Node.js Behind the Scenes

Daniel Wagener
Nov 4 · 6 min read

These are my notes for Jonas Schmedtmann’s Node.js Bootcamp on Udemy: https://www.udemy.com/course/nodejs-express-mongodb-bootcamp/

Notice: I went through this course using an Ubuntu terminal.

Dependencies

The Node runtime has several dependencies. One is Google’s V8 engine, which compiles Javascript into machine code. The other is libuv (“unicorn velociraptor library,” pronounced “lihb-U-V”), which gives Node access to the computer’s file system, operating system, networking, and more. libuv also handles the event loop and thread pool (more on those later). V8 was written in both C++ and Javascript, and libuv was written in C++. Node.js, gives us the ability to use these libraries’ functions by writing pure Javascript.

Processes and Threads

Node.js application run on a single thread. We can think of a thread as being a series of instructions. When a Node.js app initializes, modules are required, the top-level code is executed, and then callbacks are registered. Then, the event loop starts. The event loop performs most of the app’s actions. But, some tasks are too heavy for the event loop. These tasks may include file system APIs, encryption, DNS lookups, or compression. In this case, the event loop can offload the task to libuv’s thread pool, which gives us a default of four but up to 128 additional threads.

The Node.js Event Loop

Any code inside callback functions runs inside the event loop. Things like HTTP requests and file reads emit events when they are finished, and the event loop receives these events and runs the necessary callback functions.
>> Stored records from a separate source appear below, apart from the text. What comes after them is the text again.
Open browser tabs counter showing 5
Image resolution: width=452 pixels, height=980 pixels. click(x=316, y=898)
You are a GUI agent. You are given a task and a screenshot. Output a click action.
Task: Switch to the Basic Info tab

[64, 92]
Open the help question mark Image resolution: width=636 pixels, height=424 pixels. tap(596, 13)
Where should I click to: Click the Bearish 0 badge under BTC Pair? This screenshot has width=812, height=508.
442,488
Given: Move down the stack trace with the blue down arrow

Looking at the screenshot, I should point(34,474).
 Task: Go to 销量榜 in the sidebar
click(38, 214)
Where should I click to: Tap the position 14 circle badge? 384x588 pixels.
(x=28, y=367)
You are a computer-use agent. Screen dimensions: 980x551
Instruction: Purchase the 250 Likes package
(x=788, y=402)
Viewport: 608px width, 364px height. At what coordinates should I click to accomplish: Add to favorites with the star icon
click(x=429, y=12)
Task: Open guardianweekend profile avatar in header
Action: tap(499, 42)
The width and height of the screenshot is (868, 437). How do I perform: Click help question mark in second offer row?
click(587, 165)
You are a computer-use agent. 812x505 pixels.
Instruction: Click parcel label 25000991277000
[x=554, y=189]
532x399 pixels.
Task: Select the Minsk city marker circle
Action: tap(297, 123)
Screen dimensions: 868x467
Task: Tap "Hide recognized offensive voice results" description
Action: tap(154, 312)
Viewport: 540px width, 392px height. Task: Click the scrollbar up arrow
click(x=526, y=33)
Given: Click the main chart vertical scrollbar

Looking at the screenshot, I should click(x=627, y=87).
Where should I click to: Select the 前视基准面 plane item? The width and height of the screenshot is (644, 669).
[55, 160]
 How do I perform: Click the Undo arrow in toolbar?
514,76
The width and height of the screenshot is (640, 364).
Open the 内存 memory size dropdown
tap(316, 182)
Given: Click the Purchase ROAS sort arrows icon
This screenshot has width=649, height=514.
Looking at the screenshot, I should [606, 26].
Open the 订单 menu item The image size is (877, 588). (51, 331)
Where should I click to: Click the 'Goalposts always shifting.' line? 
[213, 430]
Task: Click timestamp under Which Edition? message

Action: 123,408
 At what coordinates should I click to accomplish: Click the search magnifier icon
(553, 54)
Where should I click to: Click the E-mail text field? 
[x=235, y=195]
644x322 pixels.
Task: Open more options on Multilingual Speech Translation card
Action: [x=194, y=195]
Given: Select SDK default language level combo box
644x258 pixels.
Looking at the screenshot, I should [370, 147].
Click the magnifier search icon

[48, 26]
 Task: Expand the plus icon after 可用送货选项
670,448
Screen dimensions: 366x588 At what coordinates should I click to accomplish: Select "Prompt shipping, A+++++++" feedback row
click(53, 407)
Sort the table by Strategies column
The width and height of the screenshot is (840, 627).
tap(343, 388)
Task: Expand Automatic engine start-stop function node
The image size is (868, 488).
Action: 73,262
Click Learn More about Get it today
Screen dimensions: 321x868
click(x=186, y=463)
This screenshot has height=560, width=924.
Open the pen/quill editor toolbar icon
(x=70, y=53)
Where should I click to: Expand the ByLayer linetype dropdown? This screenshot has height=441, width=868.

When we start our application, the event loop begins running immediately. Each phase of the event loop has its own callback queue. Some of these phases are more important than others, so we’ll only discuss a few for now. The first of these handles expired timer callbacks (e.g. setTimeout()). The next phase handles I/O polling, i.e. looking for I/O processes that need to be executed and putting them in the phase’s callback queue. Since I/O encompasses networking and file access, about 99% of the code we write is handled by this phase. The next phase handles setImmediate() callbacks, which are special timers that execute after the I/O polling phase. The final phase (for our purposes) handles close callbacks, e.g. when a web server shuts down.

Two other queues follow their own pattern: the process.nextTick() queue and the other microtasks queue (which includes promises). Should they have anything in their callback queues, they’ll execute after the completion of any of the four phases described above. Just to note: the process.nextTick() queue is similar to the setImmediate() queue, with the exception that it’s not limited to running only after the I/O polling phase. It’s a pretty advanced use case and not usually necessary.

When the event loop has run through all four phases, it needs to check whether to run the loop again or simply exit the program. It does so by checking if there are any I/O process or timers running in the background. If there are, the event loop continues on to its next tick (i.e. loops back around to the beginning and runs again).

Don’t Block the Thread!

Were we working with PHP, we’d have multiple threads at our disposal and wouldn’t have to worry so much about blocking. However, because we only have one thread in Node.js, we as developers must take care not to block it. Here are some guidelines:

  • Don’t use the sync versions of fs, crypto, or zlib module functions inside callback functions.
  • Don’t perform complex calculations (e.g. loops within loops).
  • Be careful with JSON in large objects.
  • Don’t use complex regular expressions (e.g. nested quantifiers).

Event-Driven Architecture

Node has objects called event emitters. They emit events when a file is read, when a timer finishes, or when a network request is made, among other things. We as developers set up event listeners that fire off callback functions.

In this case, the server is the event emitter. The on() method creates a listener for our server, and in this case listens for a request event. That event will trigger the callback function. Here, server has access to the on() method because it is part of Node’s EventEmitter class. The above code is an example of the observer pattern, in which a listener constantly waits for event from an emitter. The alternative to this pattern would be functions calling other functions, which would get messy quickly since we’d have functions from the fs module calling functions from the http module, etc.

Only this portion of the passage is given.